Mr. Bush tells Mr. Harper that he'll make him look good to the Canadian people by giving him the softwood lumber deal, and Mr. Harper has to get tough on immigration and terror in exchange. They agree that issuing a report critical of the previous government's record would be the perfect thing, because that will give Mr. Harper the ammunition he needs to convince the Canadian people that his approach is the right one.

Look he can say, it's already yielded us results in the softwood lumber dispute which the Liberal government let drag on for years, but I was able to solve after only in three months in office. Even though it has been reported in the papers that the deal has been in the works for over a year, which means most of it was accomplished before Harper was in power, all people will remember was that he was Prime Minister when it the dispute was resolved.

It's classic carrot and stick motivational techniques, with one hand you goad the donkey with the stick to the butt to propel him forward, with the other you dangle a carrot in front of his face to entice as promise of a reward. It's already working wonders, listen to the response from some Ministry of Foreign Affairs mouthpiece in Ottawa named Rodney Moore.

“Canada's new government believes in maintaining a vigorous counterintelligence program to safeguard our national security. The government does not tolerate inappropriate activities and will restore our reputation as a leader and dependable partner in defending freedom and democracy in the world.” The Globe and Mail April 28th/2006

In other words those other guys might have been willing to let all sorts of terrorists run rampant throughout our country, but not us. It's funny you know, because I could have sworn it was the previous government that brought in all the controversial laws that suspended people's right to a trial, or even of being told why they were being arrested. It wasn't until the opposition party protested that they weren't doing enough to protect the rights of Canadian citizens that they reviewed the case of Mr. Arar and began to reconsider some of the harsher measures.

Ten points if you can guess who the opposition party was that was so desperate to defend the rights of Canadian citizens. Isn't political expediency fun?

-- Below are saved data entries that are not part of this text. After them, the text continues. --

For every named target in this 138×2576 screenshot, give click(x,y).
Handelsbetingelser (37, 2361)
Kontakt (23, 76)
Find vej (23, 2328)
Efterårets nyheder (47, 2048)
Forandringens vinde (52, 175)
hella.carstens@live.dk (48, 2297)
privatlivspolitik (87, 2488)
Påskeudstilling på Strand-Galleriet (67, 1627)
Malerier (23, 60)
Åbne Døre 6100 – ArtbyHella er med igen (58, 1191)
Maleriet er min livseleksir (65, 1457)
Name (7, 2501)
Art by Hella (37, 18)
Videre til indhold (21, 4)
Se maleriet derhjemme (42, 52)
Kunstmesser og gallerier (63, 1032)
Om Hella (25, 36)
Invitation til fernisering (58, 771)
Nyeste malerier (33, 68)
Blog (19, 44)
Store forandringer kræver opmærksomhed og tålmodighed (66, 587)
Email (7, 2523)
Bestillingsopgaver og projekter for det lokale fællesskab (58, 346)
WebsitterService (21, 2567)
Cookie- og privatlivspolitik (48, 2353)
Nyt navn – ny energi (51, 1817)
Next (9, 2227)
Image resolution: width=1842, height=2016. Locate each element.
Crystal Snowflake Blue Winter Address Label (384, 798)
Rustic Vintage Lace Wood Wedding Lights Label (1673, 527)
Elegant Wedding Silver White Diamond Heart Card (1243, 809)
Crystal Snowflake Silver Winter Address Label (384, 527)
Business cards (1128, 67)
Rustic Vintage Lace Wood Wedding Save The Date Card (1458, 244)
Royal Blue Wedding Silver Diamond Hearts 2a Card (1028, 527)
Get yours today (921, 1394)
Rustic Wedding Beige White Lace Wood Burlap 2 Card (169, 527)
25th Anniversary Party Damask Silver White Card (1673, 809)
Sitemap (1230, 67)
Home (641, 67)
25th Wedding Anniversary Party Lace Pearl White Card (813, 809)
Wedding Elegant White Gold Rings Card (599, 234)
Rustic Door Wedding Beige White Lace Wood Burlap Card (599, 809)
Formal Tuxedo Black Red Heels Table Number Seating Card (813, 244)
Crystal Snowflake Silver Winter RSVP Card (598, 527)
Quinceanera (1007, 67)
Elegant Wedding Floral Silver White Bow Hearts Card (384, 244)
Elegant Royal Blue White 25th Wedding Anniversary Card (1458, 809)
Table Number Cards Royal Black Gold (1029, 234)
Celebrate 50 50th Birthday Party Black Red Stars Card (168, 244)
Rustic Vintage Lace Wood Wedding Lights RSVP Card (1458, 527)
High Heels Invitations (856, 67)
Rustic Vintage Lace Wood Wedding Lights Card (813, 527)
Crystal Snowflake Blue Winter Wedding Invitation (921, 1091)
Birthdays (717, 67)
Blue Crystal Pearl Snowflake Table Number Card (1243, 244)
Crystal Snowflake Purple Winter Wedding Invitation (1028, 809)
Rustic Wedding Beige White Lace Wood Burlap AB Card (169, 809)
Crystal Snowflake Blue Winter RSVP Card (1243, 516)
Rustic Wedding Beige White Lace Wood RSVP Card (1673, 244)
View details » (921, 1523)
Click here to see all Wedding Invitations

I wouldn't be surprised if in the next little while we see the Conservative government trying to force through new laws governing the application process for refugees. It's already difficult enough as it is for someone to gain admission to Canada as a refugee. Unless you're from a country designated by the United Nations as a nation in need you or can supply proof of some sort that your life is in physical danger, or that your liberty would be constrained if you were to continue living in your country of origin, you won't be allowed admission into Canada.

I wonder how hard it is to get the people threatening to kill or torture you to put it in writing: "To Whom This May Concern. We are planning on torturing the bearer of this note on Wednesday and all being well putting him to death on Friday. Yours Sincerely etc. etc"

If you are proven to be any sort of threat to society, or there is sufficient evidence to suggest you are a potential threat through either previous associations or behaviour you won't be allowed in either. Sure some people sneak through the cracks, but they will no matter what anybody does. The only way to prevent that is by forbidding people to come and visit your country completely, or implanting tracking devices in all tourists.

In the end it really doesn't matter how the government responds. It's all about sending messages to each other anyway. The American government is simply reminding the Canadian government of Steven Harper that they have to live up to their end of the deal and get Canada back in line with American foreign policy, instead of being independent of thought like the previous government was.

Issuing this report a day or two after agreeing to a new lumber deal was no coincidence. If you don't give the donkey the stick soon after the carrot he might start thinking for himself. And we can't have that, now can we?